For some weird reason, people (including me, I am after all a people) seem to have some fascination with the Truth Behind The Picture, the story of how the picture was made. Even, I suspect, people who insist that any and all photoshopping and manipulation is OK, because Art, will become angry and upset if they learn you have lied about how you took the photo. So much for consistency.

This came to my attention because some cow on some gossip web site is bitching about how Tyler Shields basically copying all his photos from other people's work and lying about it. Setting aside the issue of whether there is anything new under the sun, ultimately, why do we care if Tyler makes up a story about how he was inspired, or if he he actually is just lifting ideas wholesale? Tyler isn't a photographer, anyways. He's a performance artist playing the role of a photographer, and anyone with a clue can see this. Why on earth would we expect the tales he tells in his fictional role as a photographer to be non-fiction?

I've never heard of Tyler, but it's still interesting that it matters. I felt the rage myself, but even so I can't work out why it matters.

Alain Briot has mentioned that the process of selling a print is often intimately wrapped up in the story of how the picture was made.
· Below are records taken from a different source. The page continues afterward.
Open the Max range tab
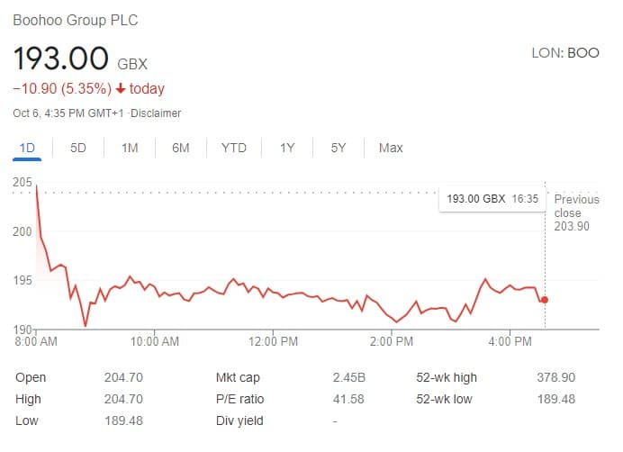The height and width of the screenshot is (452, 623). pos(391,149)
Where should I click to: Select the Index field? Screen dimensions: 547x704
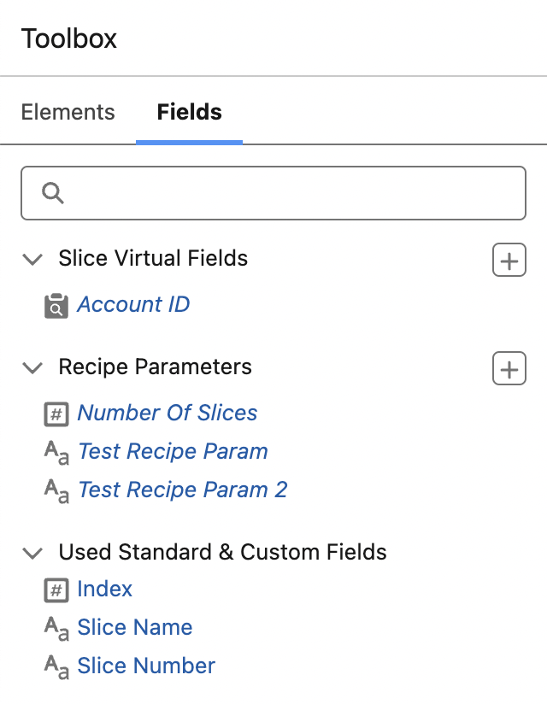104,590

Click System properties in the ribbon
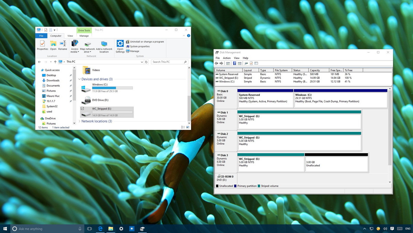click(140, 46)
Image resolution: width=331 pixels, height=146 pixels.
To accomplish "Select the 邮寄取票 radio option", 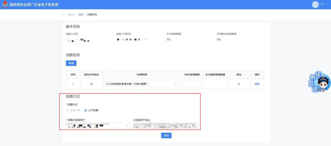I will click(x=67, y=110).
There has long been quite the little cottage industry in "discrediting" various famous pictures "blah blah staged, blah blah, modified" and so on, apparently because, even outside the world of journalism, the truth of the story somehow has some bearing on the value of the picture. If you poke around you'll learn that Migrant Mother was "staged", just as a for instance, and you'll probably hear breathlessly described as a Terrible Secret that a fuzzy thumb in the foreground got erased. Yawn.
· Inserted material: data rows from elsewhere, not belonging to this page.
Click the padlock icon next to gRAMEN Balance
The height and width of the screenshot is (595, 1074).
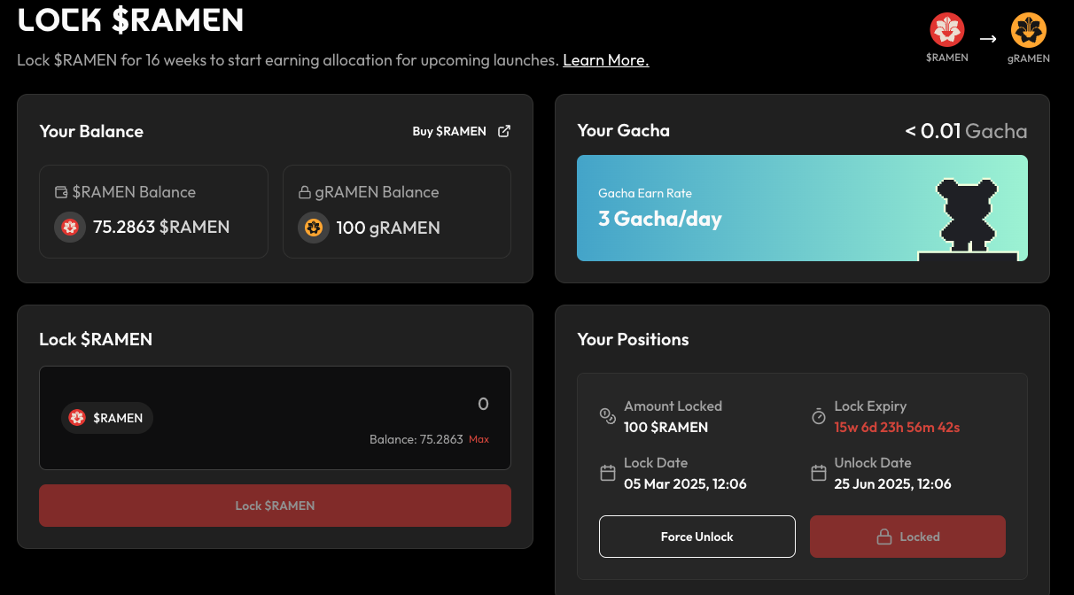coord(304,192)
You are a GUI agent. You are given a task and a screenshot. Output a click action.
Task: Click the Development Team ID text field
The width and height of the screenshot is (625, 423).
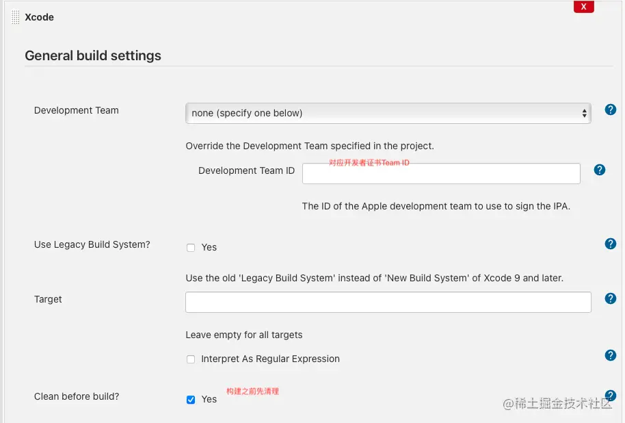pyautogui.click(x=441, y=174)
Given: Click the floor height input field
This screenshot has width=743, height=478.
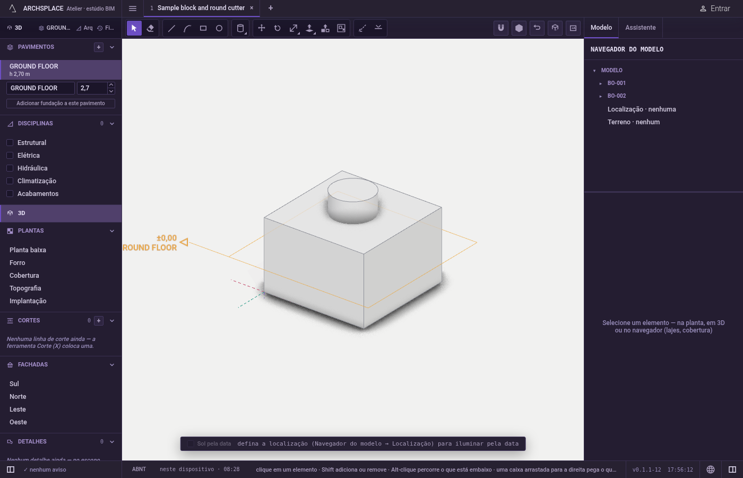Looking at the screenshot, I should point(92,88).
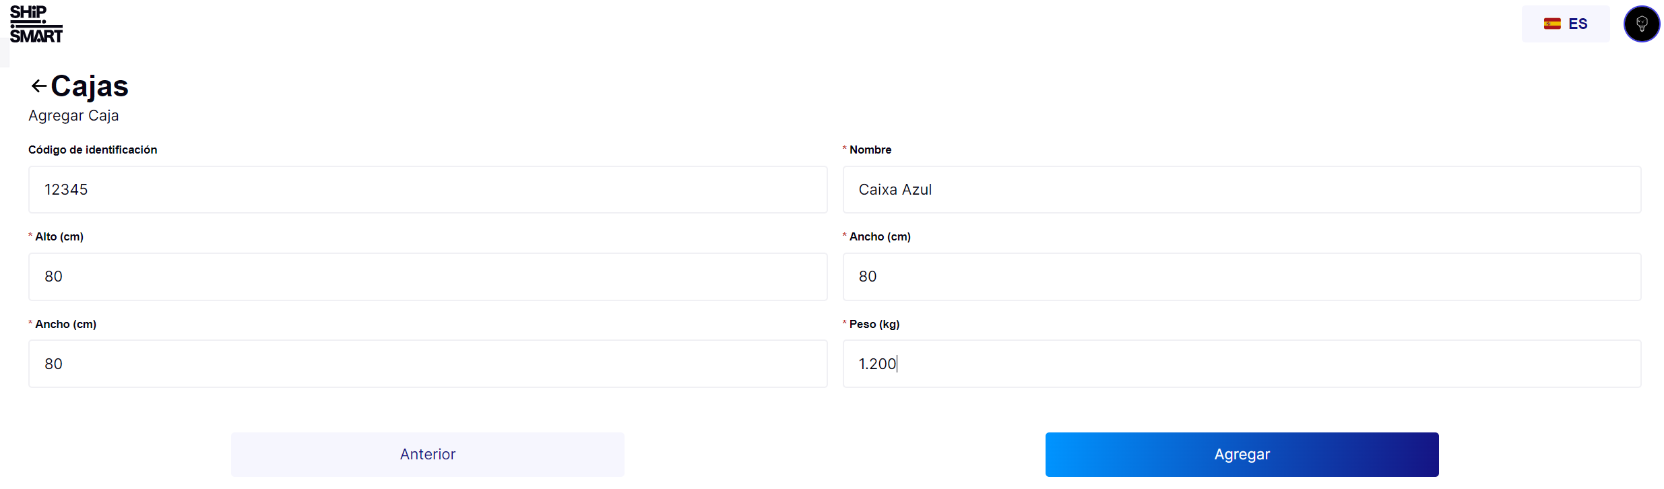Click the Peso (kg) label
Viewport: 1664px width, 489px height.
(874, 324)
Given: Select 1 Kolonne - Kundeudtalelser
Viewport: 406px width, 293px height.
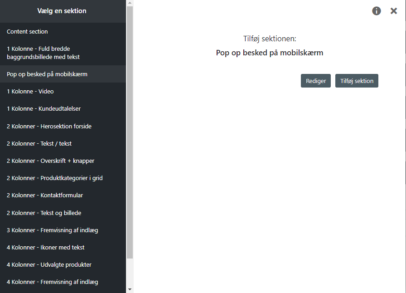Looking at the screenshot, I should (63, 109).
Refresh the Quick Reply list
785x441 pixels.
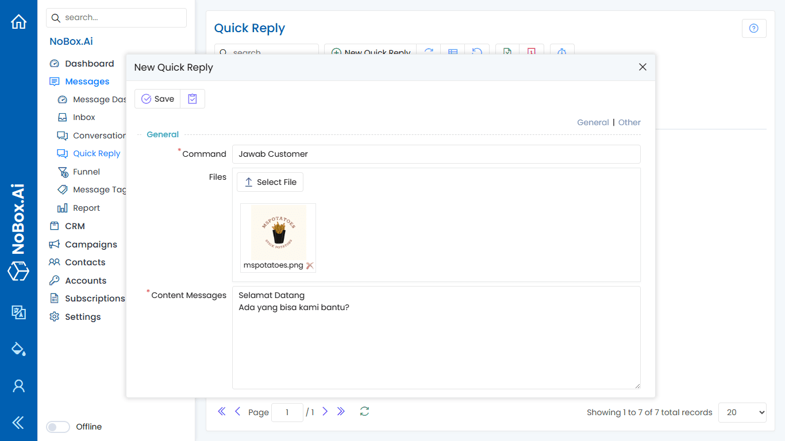tap(428, 52)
This is, somehow, related to my earlier remarks on authenticity.

You'd think that think that some chappie with an obsession with "authenticity" in a photography would find it difficult to maintain this dismissive attitude, eh? But I do, and I can, because authenticity is not literal truth-telling, and as a second order issue, the story you tell about the picture isn't the picture, it's a story.

It is not necessary to tell the absolute truth about your influences (what would that even look like?), and I'm not sure it's a problem to simply trot out a complete fiction. Your story is not the picture, after all. If you ask your subject to turn a little to the left, that does not ruin the authenticity of the shot (although it might, it need not).
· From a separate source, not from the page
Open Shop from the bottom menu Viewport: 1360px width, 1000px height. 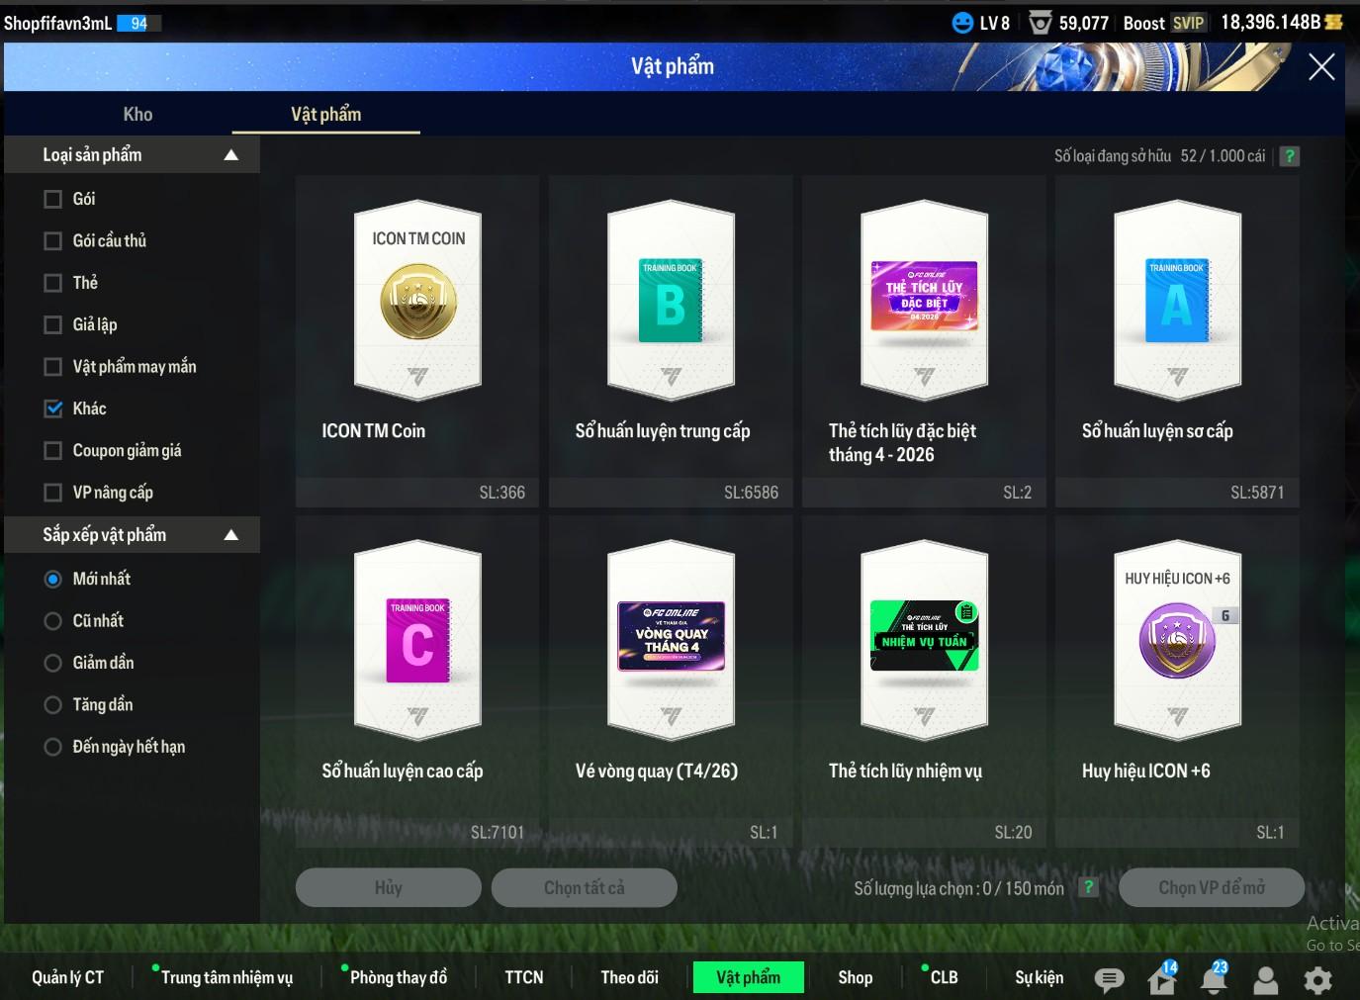point(855,977)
I'm sure someone's done a show in which the captions are all lies.

You could just steal someone else's show of reportage, and change all the captions to bullshit. Art!

1 comment:

  1. If Tyler Shields was an art school student, would anybody care about his plagiarism? Probabaly not, though some prominent people in Europe and the Far East were obliged to fall on their swords over this concept (zu Gutenberg springs to mind, over his Ph.D dissertation).
    The reason for the bitching IMHO is because Shields has the temerity to MAKE MONEY from his "art".
    And is that not the whole issue at stake here?
    I studiously ignored ETTR philosophies when I bought my first DSLR, because I was happier to shoot jpegs and control the shadow blocking through my own developed skills, however badly I did it.
    But did I complain when others appropriated MY technique?
    Did I demand monetary compensation?
    No.
    The whole question of copyright/authenticity has been exposed on the Internet in a way that says nothing is new under the sun.
    And if I make portraits as good as Kirk Tuck, in his style, will that be plagiarism or because I have purchased and read his books on lighting and studied all of his writing on the web?
    I guess if I was making a living from photography, I would be upset if someone blatantly copied my work.
    But, with so many people taking photographs and making photographs these days, the Laws of Probability say that, sooner or later, SOMEONE will make a direct copy of a well-known photograph from years before.
    Just my Canadian dollar (fast approaching 2 cents in value!!)